Stored items:
-----

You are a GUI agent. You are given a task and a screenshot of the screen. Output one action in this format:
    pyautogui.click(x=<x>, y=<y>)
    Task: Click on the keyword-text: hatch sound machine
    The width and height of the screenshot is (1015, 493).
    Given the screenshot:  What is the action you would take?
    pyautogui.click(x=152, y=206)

-----

EXERCISE GOAL: Report every line in the rows above that contains the word "action".

SOLUTION:
You are a GUI agent. You are given a task and a screenshot of the screen. Output one action in this format:
    Given the screenshot:  What is the action you would take?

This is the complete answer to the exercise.